Sometimes the deep learning models can fail and do not live up to their expectations leaving behind many disappointed ML practitioners. There might be several reasons of failure, but most of them can be avoided by carefully designing the network and the training procedure based on the insights of the experts who tackled these problems very early on. Here are some extremely useful resources:

  • You should definitely start by reading Andrej Karpathy’s blog A Recipe for Training Neural Networks on the matter.

  • In their blog post Practical Advice for Building Deep Neural Networks, Matt H and Daniel R provides very useful tips and tricks.

  • Here is a cheat sheet from Stanford, possibly an organized version of Karpathy’s blog.

  • In this video from Full Stack Deep Learning, Xavier Amatriain discusses practical side of deep learning systems. There are other insightful talks at Full Stack Deep Learning’s youtube channel. Do check them out.

From the ‘novice’

There were some concepts that I realized (or at least I felt like) very important in my professional work. Some of them are already discussed in the above resources, but I would like to emphasize them for the interested reader.

  • In Convolutional Networks, downsampling is achieved by either strided convolution or pooling layer. However, their influence are not necessarily the same. For example, max pooling “introduces invariance to small spatial shifts” such as translation and rotation in the image making it more robust to these kinds of variations in the input images (source: Justin Johnson’s lectures on Michigan Online).

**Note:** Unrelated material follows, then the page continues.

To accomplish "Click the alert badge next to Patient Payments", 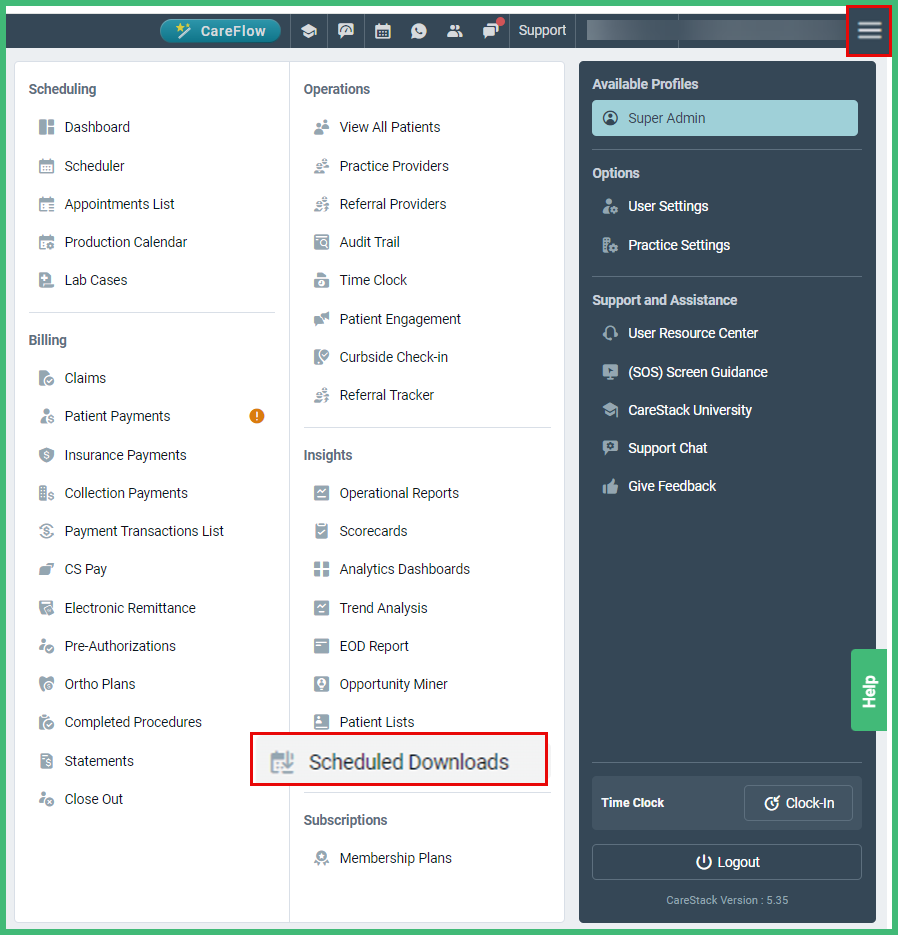I will point(257,416).
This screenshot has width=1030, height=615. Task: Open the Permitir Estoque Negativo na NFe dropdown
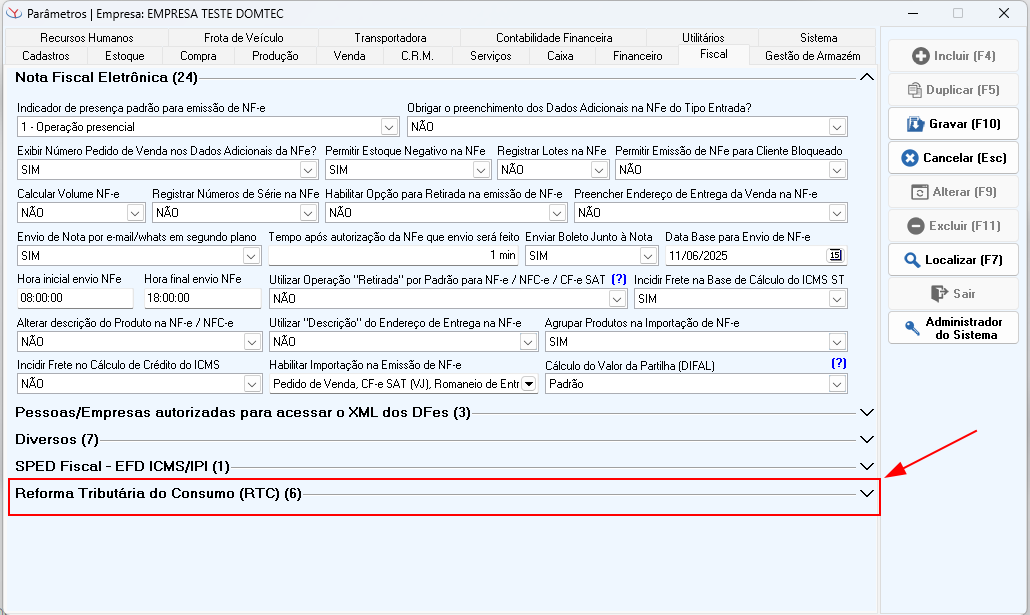481,170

  • Batch Normalization is proved to be a very effective addition to CNNs, but it also causes the model to behave differently during training and inference. Because, during training the model uses batch statistics for normalization which is absent during inference. This violates the important requirement of any trained model: Ideally, the model should behave the same both during training and inference. There are other normalization methods which exhibit the same behavior during training and inference, such as Instance Normalization and Layer Normalization, and sometimes they are more effective.